以前シリーズでお砂糖について、上白糖をはじめ精製糖についてお伝えしましたが、今回からはより幅を広げた糖種についてご紹介していこうと思っていますのでご愛読の程お願い申し上げます。
まず今回はてん菜(砂糖大根・ビート)から採れる糖、「てん采糖」についてです。
てん采糖の歴史はさとうきびに比べると浅く、18世紀ドイツの科学者がてん菜から砂糖の成分を取り出すことに成功したのが始まりでした。
そこで世界に広めるのに一役買ったのが、皆さまよくご存じのナポレオンでした。
当時イギリスとの戦争で国内のイギリス製品をしめだしたことにより、たちまち砂糖も不足になり思案していたところ、てん采糖に目をつけ国内はもとよりヨーロッパ中に栽培を広めるきっかけをつくりました。
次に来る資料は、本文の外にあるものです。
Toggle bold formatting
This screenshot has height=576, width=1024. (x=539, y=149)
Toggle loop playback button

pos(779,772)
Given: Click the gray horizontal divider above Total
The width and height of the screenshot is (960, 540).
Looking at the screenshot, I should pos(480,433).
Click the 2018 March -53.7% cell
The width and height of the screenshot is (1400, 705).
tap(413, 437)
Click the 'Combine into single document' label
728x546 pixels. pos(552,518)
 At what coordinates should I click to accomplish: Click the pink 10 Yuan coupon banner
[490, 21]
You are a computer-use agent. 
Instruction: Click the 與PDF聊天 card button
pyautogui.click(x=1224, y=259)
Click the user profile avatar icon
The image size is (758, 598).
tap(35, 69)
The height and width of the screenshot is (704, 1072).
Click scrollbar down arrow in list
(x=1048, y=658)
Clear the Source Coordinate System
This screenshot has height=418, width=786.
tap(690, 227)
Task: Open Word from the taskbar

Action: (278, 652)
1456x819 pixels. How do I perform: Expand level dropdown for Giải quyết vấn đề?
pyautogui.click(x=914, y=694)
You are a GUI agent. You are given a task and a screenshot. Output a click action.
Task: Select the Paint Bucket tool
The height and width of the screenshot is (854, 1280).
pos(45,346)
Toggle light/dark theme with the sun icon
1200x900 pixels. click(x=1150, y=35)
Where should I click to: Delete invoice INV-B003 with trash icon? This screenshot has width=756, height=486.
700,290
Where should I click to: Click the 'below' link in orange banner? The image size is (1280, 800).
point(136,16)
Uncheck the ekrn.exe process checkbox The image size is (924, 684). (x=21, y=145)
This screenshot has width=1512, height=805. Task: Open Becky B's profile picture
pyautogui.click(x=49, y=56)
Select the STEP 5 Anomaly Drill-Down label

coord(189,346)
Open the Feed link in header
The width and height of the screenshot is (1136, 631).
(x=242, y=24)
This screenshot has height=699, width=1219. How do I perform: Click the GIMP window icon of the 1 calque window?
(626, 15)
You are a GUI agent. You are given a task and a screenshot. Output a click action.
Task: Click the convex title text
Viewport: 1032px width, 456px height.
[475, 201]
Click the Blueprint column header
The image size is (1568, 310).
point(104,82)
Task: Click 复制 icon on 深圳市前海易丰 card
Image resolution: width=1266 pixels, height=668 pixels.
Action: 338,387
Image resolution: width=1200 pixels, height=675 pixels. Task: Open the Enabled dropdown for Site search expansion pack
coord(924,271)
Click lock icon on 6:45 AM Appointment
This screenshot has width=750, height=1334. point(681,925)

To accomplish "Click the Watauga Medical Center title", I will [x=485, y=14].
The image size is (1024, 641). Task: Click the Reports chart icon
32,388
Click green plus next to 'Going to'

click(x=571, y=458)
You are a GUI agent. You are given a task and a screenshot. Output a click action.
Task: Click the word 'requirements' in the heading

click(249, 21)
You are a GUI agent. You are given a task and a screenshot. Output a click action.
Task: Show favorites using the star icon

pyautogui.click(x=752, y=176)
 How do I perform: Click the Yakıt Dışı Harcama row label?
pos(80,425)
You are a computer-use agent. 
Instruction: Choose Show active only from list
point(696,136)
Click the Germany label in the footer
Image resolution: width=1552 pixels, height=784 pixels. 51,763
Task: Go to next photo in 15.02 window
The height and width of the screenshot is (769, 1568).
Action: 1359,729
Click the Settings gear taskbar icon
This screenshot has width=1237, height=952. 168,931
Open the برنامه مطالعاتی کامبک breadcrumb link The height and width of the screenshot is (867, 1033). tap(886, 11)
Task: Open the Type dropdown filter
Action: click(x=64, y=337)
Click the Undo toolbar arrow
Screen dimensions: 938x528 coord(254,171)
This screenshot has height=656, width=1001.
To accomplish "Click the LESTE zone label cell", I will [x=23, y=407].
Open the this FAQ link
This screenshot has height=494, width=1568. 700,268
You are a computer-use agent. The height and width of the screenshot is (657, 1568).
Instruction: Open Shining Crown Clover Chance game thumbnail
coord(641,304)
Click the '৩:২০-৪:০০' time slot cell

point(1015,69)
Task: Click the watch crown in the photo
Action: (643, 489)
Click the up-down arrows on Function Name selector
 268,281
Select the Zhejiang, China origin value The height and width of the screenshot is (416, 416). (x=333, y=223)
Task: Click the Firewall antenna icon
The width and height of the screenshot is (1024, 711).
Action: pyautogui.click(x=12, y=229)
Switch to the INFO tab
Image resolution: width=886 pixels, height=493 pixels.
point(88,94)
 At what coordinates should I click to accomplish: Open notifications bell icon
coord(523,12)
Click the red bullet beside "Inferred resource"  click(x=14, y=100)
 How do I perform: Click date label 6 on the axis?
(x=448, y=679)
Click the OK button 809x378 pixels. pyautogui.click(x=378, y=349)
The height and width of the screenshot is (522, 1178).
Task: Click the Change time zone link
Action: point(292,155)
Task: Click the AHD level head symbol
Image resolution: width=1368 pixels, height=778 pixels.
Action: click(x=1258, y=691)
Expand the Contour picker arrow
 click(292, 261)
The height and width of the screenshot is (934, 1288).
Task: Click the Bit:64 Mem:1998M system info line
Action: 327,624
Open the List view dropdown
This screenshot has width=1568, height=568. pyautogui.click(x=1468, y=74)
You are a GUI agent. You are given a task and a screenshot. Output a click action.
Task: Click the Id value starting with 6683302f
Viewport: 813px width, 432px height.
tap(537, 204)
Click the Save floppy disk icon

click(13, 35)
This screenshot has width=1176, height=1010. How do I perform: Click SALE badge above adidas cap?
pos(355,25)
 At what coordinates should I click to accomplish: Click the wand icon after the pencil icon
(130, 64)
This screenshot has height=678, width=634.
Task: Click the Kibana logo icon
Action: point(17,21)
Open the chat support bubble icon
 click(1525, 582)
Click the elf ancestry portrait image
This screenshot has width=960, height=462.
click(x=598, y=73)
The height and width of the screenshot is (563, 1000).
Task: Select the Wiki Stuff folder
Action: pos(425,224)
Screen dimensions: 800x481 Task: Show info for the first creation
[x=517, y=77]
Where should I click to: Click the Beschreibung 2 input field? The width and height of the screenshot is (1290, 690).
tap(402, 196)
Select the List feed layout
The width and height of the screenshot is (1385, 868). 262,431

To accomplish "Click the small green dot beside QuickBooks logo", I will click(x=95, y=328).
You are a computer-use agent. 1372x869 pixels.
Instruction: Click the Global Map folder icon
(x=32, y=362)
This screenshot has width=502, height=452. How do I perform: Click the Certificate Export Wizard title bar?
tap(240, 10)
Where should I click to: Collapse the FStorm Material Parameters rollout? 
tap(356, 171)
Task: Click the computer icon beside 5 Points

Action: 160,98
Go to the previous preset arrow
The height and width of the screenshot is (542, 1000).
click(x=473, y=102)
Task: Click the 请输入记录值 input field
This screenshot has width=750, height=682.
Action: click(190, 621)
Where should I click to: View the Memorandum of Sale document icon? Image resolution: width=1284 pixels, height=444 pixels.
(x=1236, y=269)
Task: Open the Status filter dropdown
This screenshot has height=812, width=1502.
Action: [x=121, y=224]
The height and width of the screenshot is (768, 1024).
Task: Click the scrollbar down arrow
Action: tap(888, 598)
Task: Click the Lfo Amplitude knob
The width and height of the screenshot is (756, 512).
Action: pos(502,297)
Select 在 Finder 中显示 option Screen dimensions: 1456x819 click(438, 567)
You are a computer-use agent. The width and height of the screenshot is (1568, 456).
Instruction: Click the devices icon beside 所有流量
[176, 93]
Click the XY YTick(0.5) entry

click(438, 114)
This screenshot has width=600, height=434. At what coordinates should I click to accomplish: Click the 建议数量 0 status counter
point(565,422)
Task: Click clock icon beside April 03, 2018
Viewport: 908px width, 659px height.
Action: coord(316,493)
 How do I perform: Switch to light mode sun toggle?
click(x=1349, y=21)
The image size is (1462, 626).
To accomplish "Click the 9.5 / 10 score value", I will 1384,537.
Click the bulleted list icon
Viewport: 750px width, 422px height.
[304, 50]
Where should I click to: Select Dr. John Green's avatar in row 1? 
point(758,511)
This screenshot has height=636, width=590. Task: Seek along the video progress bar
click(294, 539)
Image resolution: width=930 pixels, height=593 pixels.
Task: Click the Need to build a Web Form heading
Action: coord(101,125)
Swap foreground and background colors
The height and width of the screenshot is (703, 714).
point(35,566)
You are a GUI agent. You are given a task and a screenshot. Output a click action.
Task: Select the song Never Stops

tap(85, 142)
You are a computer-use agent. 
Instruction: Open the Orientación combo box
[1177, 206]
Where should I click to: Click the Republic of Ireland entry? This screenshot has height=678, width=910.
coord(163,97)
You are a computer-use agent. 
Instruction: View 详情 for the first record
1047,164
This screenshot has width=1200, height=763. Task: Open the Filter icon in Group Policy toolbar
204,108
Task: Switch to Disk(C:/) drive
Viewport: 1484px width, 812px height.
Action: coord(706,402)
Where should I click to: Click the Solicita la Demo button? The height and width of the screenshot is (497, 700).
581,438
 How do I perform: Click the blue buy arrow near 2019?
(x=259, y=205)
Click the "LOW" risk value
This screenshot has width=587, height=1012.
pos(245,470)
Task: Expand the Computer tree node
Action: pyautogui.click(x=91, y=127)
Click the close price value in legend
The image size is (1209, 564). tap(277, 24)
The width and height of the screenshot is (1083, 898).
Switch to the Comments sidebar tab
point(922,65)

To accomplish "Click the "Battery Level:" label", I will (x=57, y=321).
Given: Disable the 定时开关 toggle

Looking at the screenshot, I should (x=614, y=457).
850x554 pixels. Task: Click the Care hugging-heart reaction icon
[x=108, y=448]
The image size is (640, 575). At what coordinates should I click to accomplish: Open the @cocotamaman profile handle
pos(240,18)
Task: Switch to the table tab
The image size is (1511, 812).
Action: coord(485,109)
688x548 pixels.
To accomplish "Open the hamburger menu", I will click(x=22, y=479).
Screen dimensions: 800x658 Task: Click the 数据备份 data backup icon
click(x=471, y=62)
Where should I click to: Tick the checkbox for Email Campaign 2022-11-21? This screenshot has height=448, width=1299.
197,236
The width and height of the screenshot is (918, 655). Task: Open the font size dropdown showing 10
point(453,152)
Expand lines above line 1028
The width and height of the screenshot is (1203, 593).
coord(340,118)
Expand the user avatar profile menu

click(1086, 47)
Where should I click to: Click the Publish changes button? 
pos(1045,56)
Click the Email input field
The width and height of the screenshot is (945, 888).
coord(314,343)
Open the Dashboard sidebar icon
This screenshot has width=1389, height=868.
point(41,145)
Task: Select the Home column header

一方、日本では遅れること19世紀半ば欧米諸国に肩を並べようとする、明治政府により国内にてん采糖の種を輸入し、各地で試験的栽培が始まりました。
そして日本初の「てん采糖精製工場」もその頃に、北海道に建設され北海道での砂糖作りが始まったのもこの時からでした。
現在は北海道だけで栽培されているてん菜ですが、国の農業政策もあり道内での作付け面積や収穫高も、天候に左右されますが安定して推移していて、年間のてん采糖として精製される量は80万トン弱で日本の砂糖消費量の約三分の一を占める量となっています。